BEGIN Passage

Moody’s Investors Service had flagged the subdued rural economy as a 'credit negative' for India's sovereign rating
Former Reserve Bank of India Governor C Rangarajan (photographed below) on Tuesday was emphatic that the growth this year would be 7.5 to eight per cent.
Moody’s Investors Service, in its latest ‘Inside India’ report, had flagged the subdued rural economy as a 'credit negative' for India's sovereign rating, adding there are growing concerns about the risk of policy stagnation and “some disappointment” has emerged over the pace of reforms under the Modi government.
However, Rangarajan said, “As far as the overall growth rate is concerned, I still would put the estimate between 7.5 per cent and 8 per cent. I think it would be shade better than what it was last year. I don’t share the pessimism of Moody’s,” he added.
He was speaking to Business Standard on the sidelines of Khusro Memorial Lecture conducted by the Leeds University Business School in memorial of Ali Mohammed Khusro, who was a member of the Planning Commission and chairman of the 11th Finance Commission.
“It is too early to take a pessimistic view on India’s performance on agriculture. In the first month, the monsoon has been.good.
"In fact, we have had a surplus rain. Therefore, I expect while the agriculture growth rate may not be strong, it would certainly be as good if not better than last year,” Rangarajan, also the former Chairman of the Prime Minister’s Economic Advisory Council, added.

END Passage
BEGIN Data extracts

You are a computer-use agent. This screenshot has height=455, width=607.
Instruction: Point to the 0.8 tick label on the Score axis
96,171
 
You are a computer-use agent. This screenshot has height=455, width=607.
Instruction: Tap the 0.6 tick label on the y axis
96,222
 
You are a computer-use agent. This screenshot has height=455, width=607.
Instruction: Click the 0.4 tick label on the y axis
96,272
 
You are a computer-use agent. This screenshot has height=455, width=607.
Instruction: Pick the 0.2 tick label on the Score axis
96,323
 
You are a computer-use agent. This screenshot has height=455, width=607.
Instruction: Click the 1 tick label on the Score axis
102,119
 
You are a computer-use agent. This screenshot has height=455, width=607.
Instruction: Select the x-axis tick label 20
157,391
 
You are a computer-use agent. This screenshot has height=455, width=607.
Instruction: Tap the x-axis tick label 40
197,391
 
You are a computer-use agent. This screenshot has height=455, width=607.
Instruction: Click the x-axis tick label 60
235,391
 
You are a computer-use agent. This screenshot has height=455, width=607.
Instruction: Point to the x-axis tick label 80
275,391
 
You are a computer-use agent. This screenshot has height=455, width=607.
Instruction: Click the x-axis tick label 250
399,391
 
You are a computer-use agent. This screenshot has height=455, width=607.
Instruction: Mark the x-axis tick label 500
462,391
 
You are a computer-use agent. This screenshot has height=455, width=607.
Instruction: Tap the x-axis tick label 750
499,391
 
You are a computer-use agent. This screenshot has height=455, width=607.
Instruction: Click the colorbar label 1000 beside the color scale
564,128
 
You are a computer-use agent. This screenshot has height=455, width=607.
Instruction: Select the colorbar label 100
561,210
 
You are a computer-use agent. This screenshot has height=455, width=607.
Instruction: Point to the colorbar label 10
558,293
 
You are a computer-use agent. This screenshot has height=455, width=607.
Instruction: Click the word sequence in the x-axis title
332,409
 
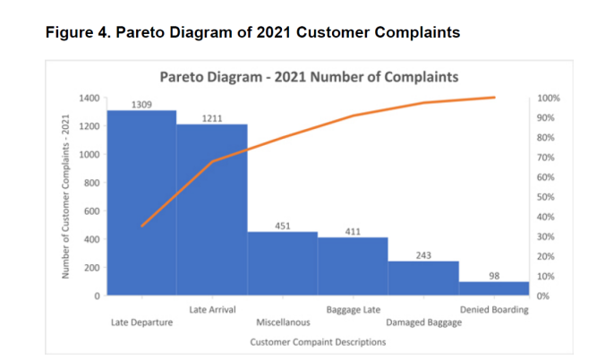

END Data extracts

**Task list**
1. In the article on India's growth outlook, what growth rate does Rangarajan expect for this year?
2. List every position that the article on India's growth outlook says C Rangarajan or Ali Mohammed Khusro held.
3. Continue the article on Rangarajan's view of India's growth from where it stops.

**Responses by item number**
1. Between 7.5 and 8 percent, a shade better than last year.

2.
- Governor of the Reserve Bank of India (Rangarajan)
- Chairman of the Prime Minister's Economic Advisory Council (Rangarajan)
- Member of the Planning Commission (Khusro)
- Chairman of the 11th Finance Commission (Khusro)

3.
He said India needs to overcome the low growth phase as quickly as possible as it is the answer to many of the country’s socio-economic problems. He said, “In many ways the coming decade will be crucial for India.”
If India grows at 8-9 per cent per annum, it is estimated that the per capita GDP will increase from the current levels of $1,600 to $8,000-10,000 by 2025.
“Then India will transit from being a low income to a middle income country. We need to overcome the low-growth phase as quickly as possible, because it is the answer to many of our socio-economic problems,” he said.
The former RBI Governor noted that a number of schemes aimed at broadening the base of growth have been launched recently, including the employment guarantee scheme, universalisation of education, expansion of rural health and providing food security.
“All these programmes have made a substantial demand on public expenditure.
"It has been possible to fund these programmes only because of the strong growth that we have seen in the recent years. Growth has facilitated raising more resources by the government,” he said.
Rangarajan said that growth has many dimensions to it. But for it to be inclusive, it must be poverty-reducing and be environment-friendly. “We need to incorporate all these elements in the growth process.”
A strong and balanced growth would enable the economy to achieve multiple goals, including reducing poverty, he said, adding, growth and equity should not be posed as opposing considerations.
In the short run, he added, speedy action is required on ‘stalled’ projects and to energise public investment, particularly in infrastructure like roads, railways, power and coal.
“That will push up growth and boost investor confidence.”
Image: A labourer carries a sack filled with cabbage to load it onto a supply van at a vegetable wholesale market in Chennai.